### Description of the task
Only the lines from the one containing "You are a computer-use" through the end of the listing below are to be reproduced, exactly as they stand.

▼

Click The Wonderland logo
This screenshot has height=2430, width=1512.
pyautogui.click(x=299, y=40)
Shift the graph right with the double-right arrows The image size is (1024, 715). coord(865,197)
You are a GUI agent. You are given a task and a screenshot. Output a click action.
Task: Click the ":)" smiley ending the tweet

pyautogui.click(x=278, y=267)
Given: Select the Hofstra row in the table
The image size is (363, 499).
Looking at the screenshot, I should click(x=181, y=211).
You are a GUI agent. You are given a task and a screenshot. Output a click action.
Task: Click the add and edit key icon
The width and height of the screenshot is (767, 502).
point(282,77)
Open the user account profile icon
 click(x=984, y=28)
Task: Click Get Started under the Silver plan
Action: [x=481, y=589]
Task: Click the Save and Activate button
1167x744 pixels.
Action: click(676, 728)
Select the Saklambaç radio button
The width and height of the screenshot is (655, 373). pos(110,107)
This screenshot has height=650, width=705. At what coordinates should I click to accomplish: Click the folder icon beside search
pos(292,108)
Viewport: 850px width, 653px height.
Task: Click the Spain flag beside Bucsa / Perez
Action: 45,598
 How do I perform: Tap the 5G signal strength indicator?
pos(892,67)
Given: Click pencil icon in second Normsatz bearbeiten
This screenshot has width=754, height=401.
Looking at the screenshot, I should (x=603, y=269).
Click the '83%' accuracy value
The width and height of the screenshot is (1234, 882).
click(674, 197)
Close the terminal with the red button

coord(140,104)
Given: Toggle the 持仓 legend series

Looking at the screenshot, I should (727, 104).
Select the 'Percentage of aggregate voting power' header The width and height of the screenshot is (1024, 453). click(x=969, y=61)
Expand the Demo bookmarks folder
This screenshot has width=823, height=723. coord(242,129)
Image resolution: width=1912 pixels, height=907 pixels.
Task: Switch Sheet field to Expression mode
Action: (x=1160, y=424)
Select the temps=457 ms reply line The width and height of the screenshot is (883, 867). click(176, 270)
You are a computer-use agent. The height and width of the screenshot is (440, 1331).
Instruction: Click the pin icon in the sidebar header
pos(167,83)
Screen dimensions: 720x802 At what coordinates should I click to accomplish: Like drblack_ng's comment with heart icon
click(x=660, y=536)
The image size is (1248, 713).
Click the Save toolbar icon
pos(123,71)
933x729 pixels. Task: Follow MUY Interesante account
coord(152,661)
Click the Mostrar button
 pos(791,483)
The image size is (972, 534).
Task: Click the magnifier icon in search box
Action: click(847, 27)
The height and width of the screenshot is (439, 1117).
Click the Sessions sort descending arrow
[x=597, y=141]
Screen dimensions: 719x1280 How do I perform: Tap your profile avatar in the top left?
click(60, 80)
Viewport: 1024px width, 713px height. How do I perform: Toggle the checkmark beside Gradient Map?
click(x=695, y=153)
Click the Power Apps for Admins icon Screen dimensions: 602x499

▲

### Solution
You are a computer-use agent. The height and width of the screenshot is (440, 1331).
Instruction: Click the pin icon in the sidebar header
pos(167,83)
Screen dimensions: 720x802 At what coordinates should I click to accomplish: Like drblack_ng's comment with heart icon
click(x=660, y=536)
The image size is (1248, 713).
Click the Save toolbar icon
pos(123,71)
933x729 pixels. Task: Follow MUY Interesante account
coord(152,661)
Click the Mostrar button
 pos(791,483)
The image size is (972, 534).
Task: Click the magnifier icon in search box
Action: click(847, 27)
The height and width of the screenshot is (439, 1117).
Click the Sessions sort descending arrow
[x=597, y=141]
Screen dimensions: 719x1280 How do I perform: Tap your profile avatar in the top left?
click(60, 80)
Viewport: 1024px width, 713px height. How do I perform: Toggle the checkmark beside Gradient Map?
click(x=695, y=153)
Click the Power Apps for Admins icon Screen dimensions: 602x499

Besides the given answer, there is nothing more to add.